## START
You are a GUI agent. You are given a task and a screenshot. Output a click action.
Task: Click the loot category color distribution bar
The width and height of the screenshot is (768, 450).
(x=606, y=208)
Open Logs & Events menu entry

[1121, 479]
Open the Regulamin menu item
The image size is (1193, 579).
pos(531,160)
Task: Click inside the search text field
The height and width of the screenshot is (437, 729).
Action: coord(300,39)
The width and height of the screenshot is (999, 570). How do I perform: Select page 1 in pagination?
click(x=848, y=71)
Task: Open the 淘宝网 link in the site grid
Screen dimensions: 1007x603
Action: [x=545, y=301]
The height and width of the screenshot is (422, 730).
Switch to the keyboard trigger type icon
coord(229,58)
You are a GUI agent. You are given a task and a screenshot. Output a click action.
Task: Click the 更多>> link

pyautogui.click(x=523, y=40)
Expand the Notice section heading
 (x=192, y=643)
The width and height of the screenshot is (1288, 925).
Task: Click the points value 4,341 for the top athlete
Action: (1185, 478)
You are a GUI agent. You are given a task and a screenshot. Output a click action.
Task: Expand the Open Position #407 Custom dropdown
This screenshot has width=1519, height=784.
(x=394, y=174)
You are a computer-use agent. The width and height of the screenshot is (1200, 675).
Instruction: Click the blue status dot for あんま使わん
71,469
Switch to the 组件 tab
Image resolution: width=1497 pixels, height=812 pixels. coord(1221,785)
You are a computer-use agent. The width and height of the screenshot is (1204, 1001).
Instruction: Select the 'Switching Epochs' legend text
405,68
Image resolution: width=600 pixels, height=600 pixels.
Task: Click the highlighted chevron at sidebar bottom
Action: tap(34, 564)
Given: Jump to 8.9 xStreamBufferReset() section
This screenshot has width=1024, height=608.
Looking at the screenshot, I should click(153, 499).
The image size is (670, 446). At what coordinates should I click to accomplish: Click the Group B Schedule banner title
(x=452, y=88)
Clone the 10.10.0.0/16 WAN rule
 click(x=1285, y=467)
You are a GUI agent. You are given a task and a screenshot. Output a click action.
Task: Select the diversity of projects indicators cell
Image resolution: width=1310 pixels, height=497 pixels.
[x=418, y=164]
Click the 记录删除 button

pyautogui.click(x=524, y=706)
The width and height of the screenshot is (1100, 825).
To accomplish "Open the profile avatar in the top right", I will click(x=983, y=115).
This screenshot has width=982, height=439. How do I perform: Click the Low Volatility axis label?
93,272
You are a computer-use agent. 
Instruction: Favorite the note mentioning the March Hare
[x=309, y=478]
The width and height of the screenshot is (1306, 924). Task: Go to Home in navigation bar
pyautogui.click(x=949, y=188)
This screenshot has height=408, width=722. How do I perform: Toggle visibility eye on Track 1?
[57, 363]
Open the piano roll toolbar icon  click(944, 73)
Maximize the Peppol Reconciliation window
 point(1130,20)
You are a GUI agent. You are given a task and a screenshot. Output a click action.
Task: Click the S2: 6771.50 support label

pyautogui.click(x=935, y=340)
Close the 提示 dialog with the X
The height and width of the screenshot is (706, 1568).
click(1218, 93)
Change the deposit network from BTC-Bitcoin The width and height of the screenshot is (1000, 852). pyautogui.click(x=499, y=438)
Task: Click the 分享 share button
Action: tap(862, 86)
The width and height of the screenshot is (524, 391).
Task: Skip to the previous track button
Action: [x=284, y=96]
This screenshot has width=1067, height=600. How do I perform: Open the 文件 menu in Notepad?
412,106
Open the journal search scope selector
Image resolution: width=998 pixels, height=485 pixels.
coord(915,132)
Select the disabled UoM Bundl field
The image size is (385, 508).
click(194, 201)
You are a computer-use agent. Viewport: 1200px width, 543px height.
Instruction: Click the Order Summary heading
## END
Task requirements => Reproduce the part of the records that opens with the line containing "The width and height of the screenshot is (999, 570)." and closes with the line containing "(x=452, y=88)", renaming "Instruction" to "Directive" and leaving everything else unchanged.

The response =>
The width and height of the screenshot is (999, 570). How do I perform: Select page 1 in pagination?
click(x=848, y=71)
Task: Open the 淘宝网 link in the site grid
Screen dimensions: 1007x603
Action: [x=545, y=301]
The height and width of the screenshot is (422, 730).
Switch to the keyboard trigger type icon
coord(229,58)
You are a GUI agent. You are given a task and a screenshot. Output a click action.
Task: Click the 更多>> link

pyautogui.click(x=523, y=40)
Expand the Notice section heading
 (x=192, y=643)
The width and height of the screenshot is (1288, 925).
Task: Click the points value 4,341 for the top athlete
Action: (1185, 478)
You are a GUI agent. You are given a task and a screenshot. Output a click action.
Task: Expand the Open Position #407 Custom dropdown
This screenshot has width=1519, height=784.
(x=394, y=174)
You are a computer-use agent. The width and height of the screenshot is (1200, 675).
Directive: Click the blue status dot for あんま使わん
71,469
Switch to the 组件 tab
Image resolution: width=1497 pixels, height=812 pixels. coord(1221,785)
You are a computer-use agent. The width and height of the screenshot is (1204, 1001).
Directive: Select the 'Switching Epochs' legend text
405,68
Image resolution: width=600 pixels, height=600 pixels.
Task: Click the highlighted chevron at sidebar bottom
Action: tap(34, 564)
Given: Jump to 8.9 xStreamBufferReset() section
This screenshot has width=1024, height=608.
Looking at the screenshot, I should click(153, 499).
The image size is (670, 446). At what coordinates should I click to accomplish: Click the Group B Schedule banner title
(x=452, y=88)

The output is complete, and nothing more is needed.